And then it became clear to me. Someone else
was in that shed. Someone else shot Fred Elms before Mom ever got
there.

And then the phone rang.

“—
Mitchell, it’s me. It’s Amelia. We have
the results.”

Time seemed to stand still
for just a
moment. I looked to my watch. It read 5:12 AM. I moved to the
window carrying the phone with me and stared out into the
night.

“Go ahead, Amelia.”

“—
The baby is your brother, Mitchell. He
was Eva’s baby.”

“Who is the father?” I said.

Two words, no hesitation.
“—Fred
Levantle. They found Ben’s DNA was the DNA of a paternal
uncle.”

I said nothing. I felt…disappointed. It was
not the last name I wanted to give my brother. The name I wanted to
give him was…was my father’s name.

“—
We are closer,”
Amelia said.
“—Your mother was right.
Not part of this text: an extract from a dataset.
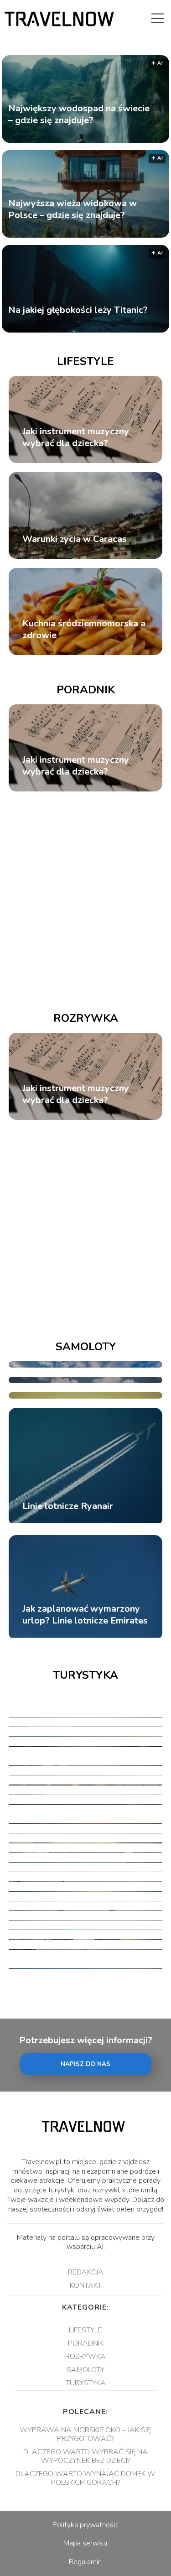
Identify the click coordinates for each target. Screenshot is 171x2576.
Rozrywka (85, 1018)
It wasn’t Brad’s child. She was right,
Mitchell. It’s vindication for her. Are you still seeing Ben this
morning?”

“Yes.”

“—
Good. Because I don’t think we have
much time. If we can’t find Fred, we’ll let the police find him for
us. I’m heading back to the river house to clean up our trail. We
need to talk about the gallery. You have the blueprints to the
tunnels, right?”

“Yes. I found them last night.”

“—
Okay. You work at noon today,
right?”

“Yes. After my session.”

“—
You can go. We’ve been listening to the
scanner and to Ben’s line. They haven’t called him yet. But keep
your phone on, okay?”

“I will.”

“—
And you have Van Husan’s article, so
you have photographs of what you’re looking for. Find the gallery.
Call me. We get Emily’s things today and we’re gone.”
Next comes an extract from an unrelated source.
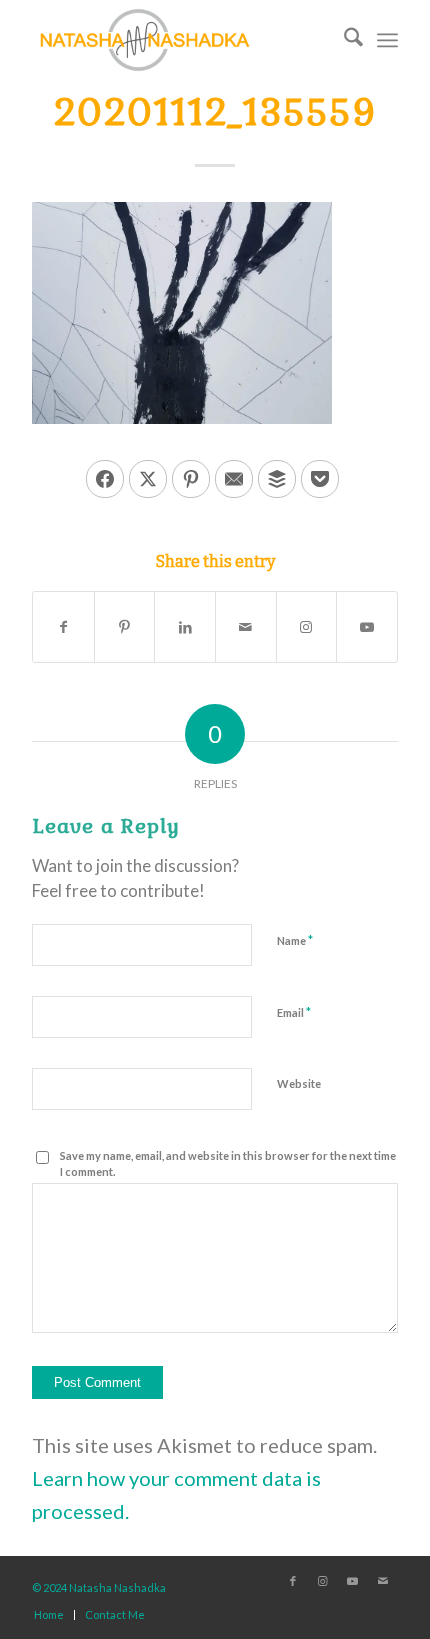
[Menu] (387, 40)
“Mom didn’t shoot my rapist!”

There was a long, awkward pause.
“—What?”

“I shot him, Amelia! That sort of puts us on
a leveler playing field. I’ve killed a man, too.”

“—
How do you know that?”

I hesitated to answer her. How did I answer
that and not sound like a freak? But I had to tell her the truth,
so I threw caution to the wind.

“Mom told me so,” I said. “I think it was a
genetic memory. She told me, and I wrote it down.”

 

 

***

Chapter 38

 

 

 


Writing…is a deeper sleep than
death…Just as one wouldn’t pull a corpse from its grave, I can’t be
dragged from my desk at night.” ~Franz Kafka

 

 

 

Wednesday, April 24, 1995 9:00 a.m.

Ben Levantle

The Dissociative Experiences Scale has three
subscales: Imaginative Involvement; Amnesia; and Depersonalization.
At any given time, one percent of the general population can score
above twenty on any subscale. Any score above thirty on any factor
suggests a strong likelihood of one of two major psychiatric
disorders: schizophrenia or multiple personality disorder.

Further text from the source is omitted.